Writing “A Memory of Freedom” was, in many ways, a journey of discovery for me. I have been writing about Ethan Kaille, the lead character in my Thieftaker Chronicles, for a couple of years now. The first book in the series, THIEFTAKER, was finished long ago, and will be released by Tor Books in July 2012. The second volume, THIEVES’ QUARRY is already in production. I have written several other short stories set in the alternate Colonial Boston I created for the Thieftaker series. But while I have known for some time the details of Ethan Kaille’s life, there have been certain elements of his history to which I hadn’t given much thought.
One of these was the simple question of how he first became a thieftaker. That was what I sought to figure out as I began writing this short story. I started off with a set of givens: Ethan has served nearly fourteen years at hard labor on a sugar plantation in Barbados for his involvement in a mutiny aboard a privateering ship; he is a conjurer, but he has eschewed spellmaking for years in part because he blames his conjuring talents for his involvement in the mutiny that ruined his life, and in part because he fears being hanged as a “witch,” a fate that befalls many conjurers in eighteenth century Massachusetts; he has returned to Boston broke, disgraced, alone and desperate to find some way to support himself; and while he is embittered by his past and all that he has lost, he has not yet given up his humanity.

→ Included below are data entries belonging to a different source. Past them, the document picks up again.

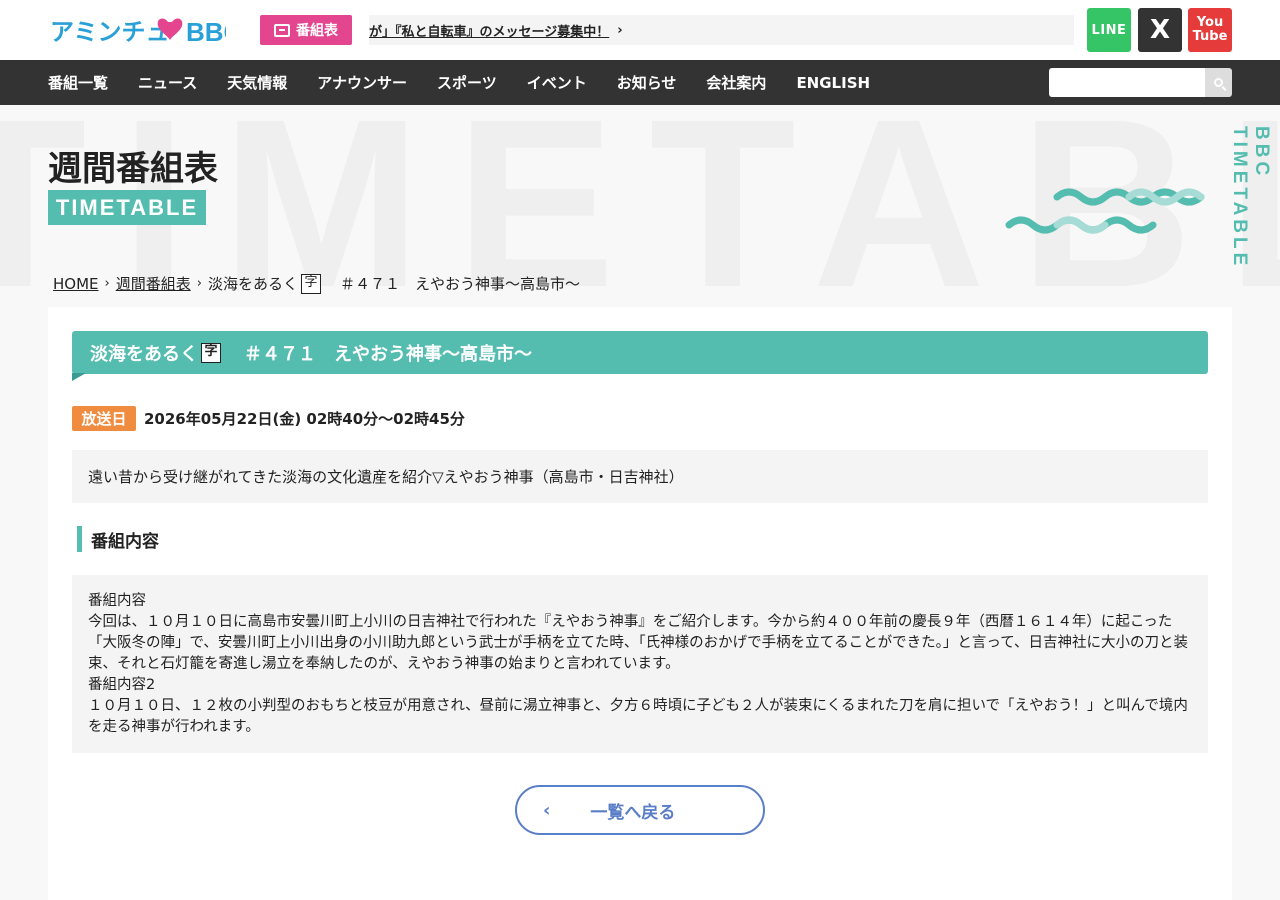 This screenshot has height=900, width=1280. I want to click on ticker-text: が」『私と自転車』のメッセージ募集中！, so click(489, 30). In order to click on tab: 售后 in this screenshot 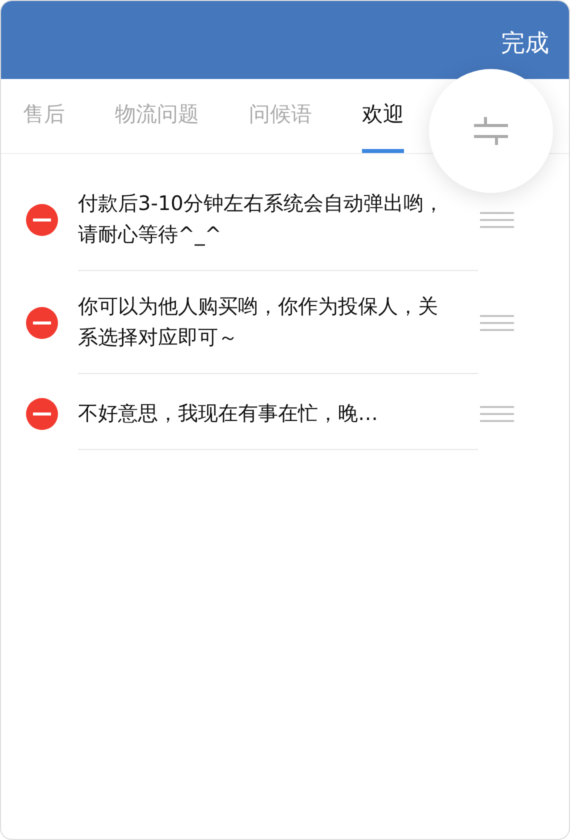, I will do `click(44, 116)`.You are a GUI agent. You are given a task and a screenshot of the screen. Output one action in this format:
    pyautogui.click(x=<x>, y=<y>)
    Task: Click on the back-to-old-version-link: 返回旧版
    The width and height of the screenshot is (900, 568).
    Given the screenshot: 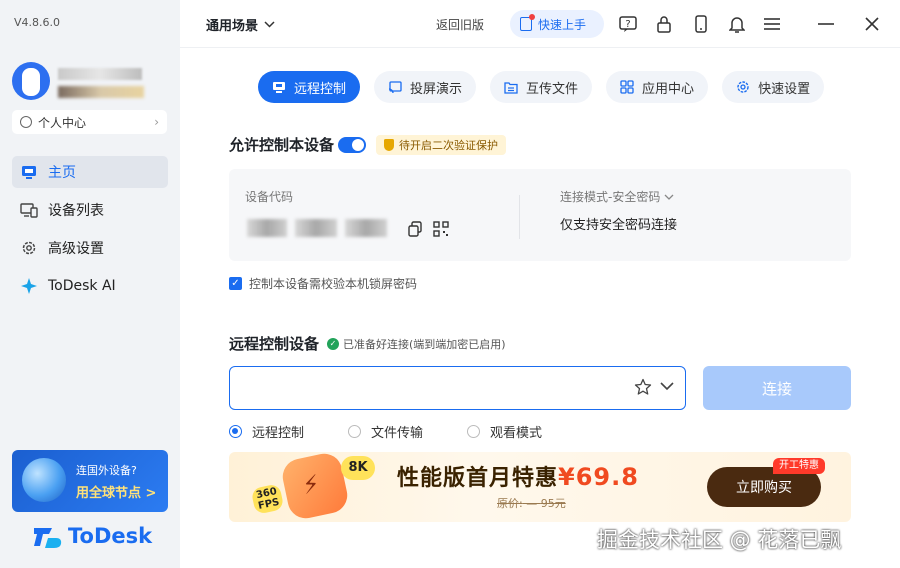 What is the action you would take?
    pyautogui.click(x=460, y=24)
     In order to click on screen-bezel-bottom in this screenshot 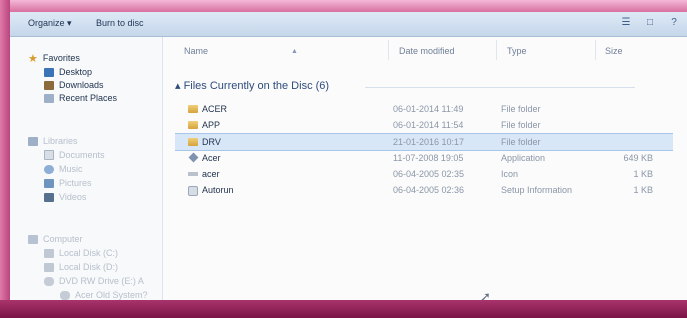, I will do `click(344, 309)`.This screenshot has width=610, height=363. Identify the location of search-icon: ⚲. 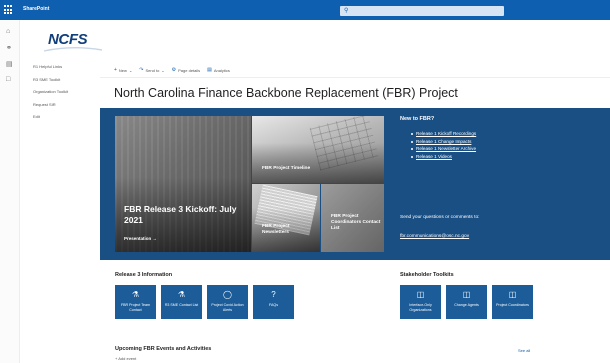
(346, 11).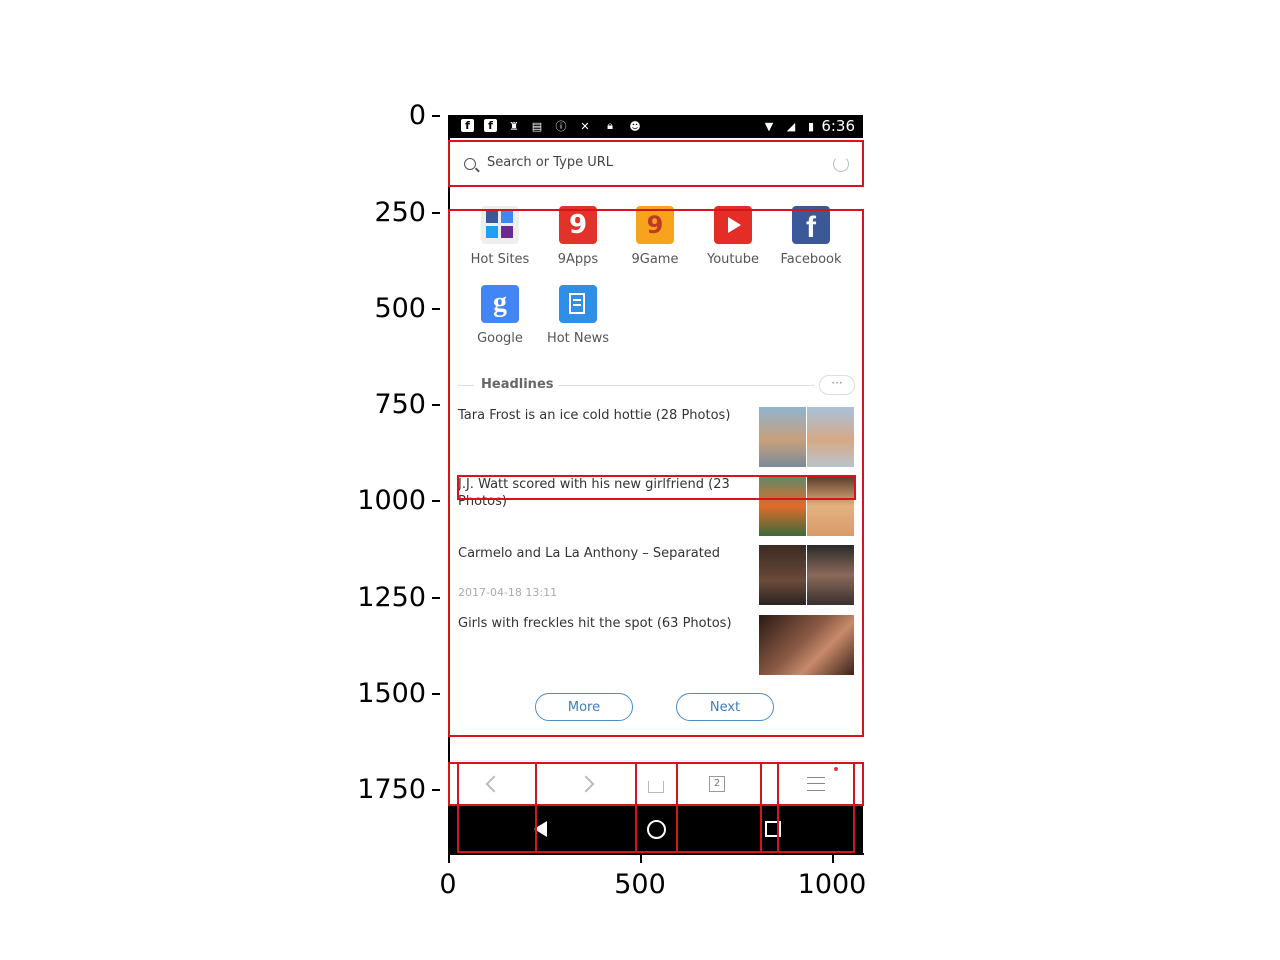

I also had some faint inkling of the small mystery that would present itself during the course of the story.
But as I started to write, I didn’t know how he would turn his current circumstances into a new life, nor was I certain how he would rediscover his aptitude for spellmaking.
Quite often, when working with characters who have become familiar to us, we writers give up planning and outlining, and simply trust that the characters themselves will tell us what we need to know in order to write their stories. That’s what I did with “A Memory of Freedom.” I don’t think I have ever known any character as well as I know Ethan, nor have I ever trusted a character so thoroughly. He didn’t disappoint me.
In the end, his embrace of a new trade and his return to conjuring allowed this tale to mark the transition from his old life to the new one about which I’ve written in other stories.
I should also take a moment to comment on the historical elements of this story and the Thieftaker books. I have a doctorate in U.S. history, and had long looked for a way to blend my fascination with history with my love of fantasy. In the Ethan Kaille stories, I finally have found the perfect vehicle for this combination. The Boston I have created for the stories and books is as true to actual history as I could make it, save for two rather significant historical conceits.
First, while there were thieftakers -- private citizens who recovered stolen items and, for a fee, returned them to their rightful owners -- in England throughout the eighteenth century, and while there were a few thieftakers in cities of the New World early in the nineteenth century, there is no evidence that anyone worked that trade in pre-Revolutionary America. There was no established police force in Boston at this time. The night watch was not an effective crime fighting force, and the Sheriff of Suffolk County had no officers working under his command. So it is quite easy to imagine that thieftakers could have worked the streets of the city. But as I say, there is no historical evidence suggesting that they actually did.
And second, as far as I know, there were no conjurers in the Boston of the 1760s. But I could be wrong about that.